Steve Kahrs is owner of the well-known Osage Catfisheries who also owns property both above and below the dam. From a longtime perspective on operations at the dam and ownership on both sides, he offered a nuanced view of the issue, but ultimately said more needed to be done sooner by operators.
“I can tell you faster, bolder and more decisive actions early would have made a huge difference in our situation and many others,” Kahrs wrote to the Lake Sun. “If they would have taken a gulp out of the Lake on Friday what difference would it have made?”
Ameren acknowledged reports of damage to docks and property both on the Lake and on the Osage River downstream and urged property owners to take precautionary measures for the next several days as floodwaters subsided and repairs are made.

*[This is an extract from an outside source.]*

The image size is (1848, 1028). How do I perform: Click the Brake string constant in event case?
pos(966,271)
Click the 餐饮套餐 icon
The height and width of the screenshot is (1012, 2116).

In addition to questioning Ameren Missouri, Kahrs pointed a finger at the Army Corps of Engineers operating Truman Dam.
In a conversation with Ameren officials days prior to the storm, Kahrs said he was told that Ameren’s computer models along with the National Weather Service predicted a 100,000 CFS inflow just into the Lake basin alone in the coming days not to mention the 30,000 CFS that the Corps was discharging from Truman for power generation.
“In this same conversation it was mentioned that Ameren management had to strongly request for the Corps to shut off in anticipation of this possible huge inflow,” said Kahrs. “Long story short, the Corps did not shut off until Saturday, Dec. 26, in the afternoon. (It takes six hours for this flow to drift down). By this time, Ameren was behind an eight ball and not moving fast enough to get rid of the water coming in and being forecast to fall, in our opinion.
Widespread rains when the lake was sitting at 659.2 Saturday morning made for a bad combination, and the rain was only getting worse.
When floodgates “finally opened” around 5 p.m., it was only with a total discharge of approximately 46,000 CFS. The response appeared to continue to lag behind from there.
“Ameren only made larger adjustments up in flow over the spillways from 5 a.m. to 11 a.m. on Sunday the 27th to 71,000 CFS.  Even at this they were losing ground quickly by markers we had on our above-dam lakefront property,” he said.
Then around 7 p.m. Monday, Ameren was releasing 104,000 CFS, but it was “too late”.
While Kahrs acknowledged the inherent risk of owning property on a body of water. He and his family have taken significant hits over the years as a result of Mother Nature.
“Never have we held or blamed UE/Ameren, again accepting the loss no matter how hard it was. Like most farmers, we don’t know anything else and just pull up our bootstraps and move on. However, this time around it is a little harder to swallow with all the information listed above and so much more. No one can predict a rain event like this but just wonder if some more proactive thinking by Ameren and the Corps might have saved so many of us from the damage we have suffered above and below the dam. Even Ameren’s own ‘plan’ calls for the Lake to be drawn down to 654 by Feb. 15, 2016,” said Kahrs.
He added, “Ameren has to remember that the Lake was built not only for power generation but flood control above and below the dam. Both the Corps and Ameren have been guilty far too often of holding water too long and in dangerous situations in order to make a dollar and this one cost many of us.”
Kahrs expressed these opinions in a letter to the editor. Check out our opinion section to read the letter in its entirety.
The Lake Sun plans to follow up on these issues not just with Ameren Missouri but also with FERC for a detailed explanation of the decision-making process at the dam in these types of events.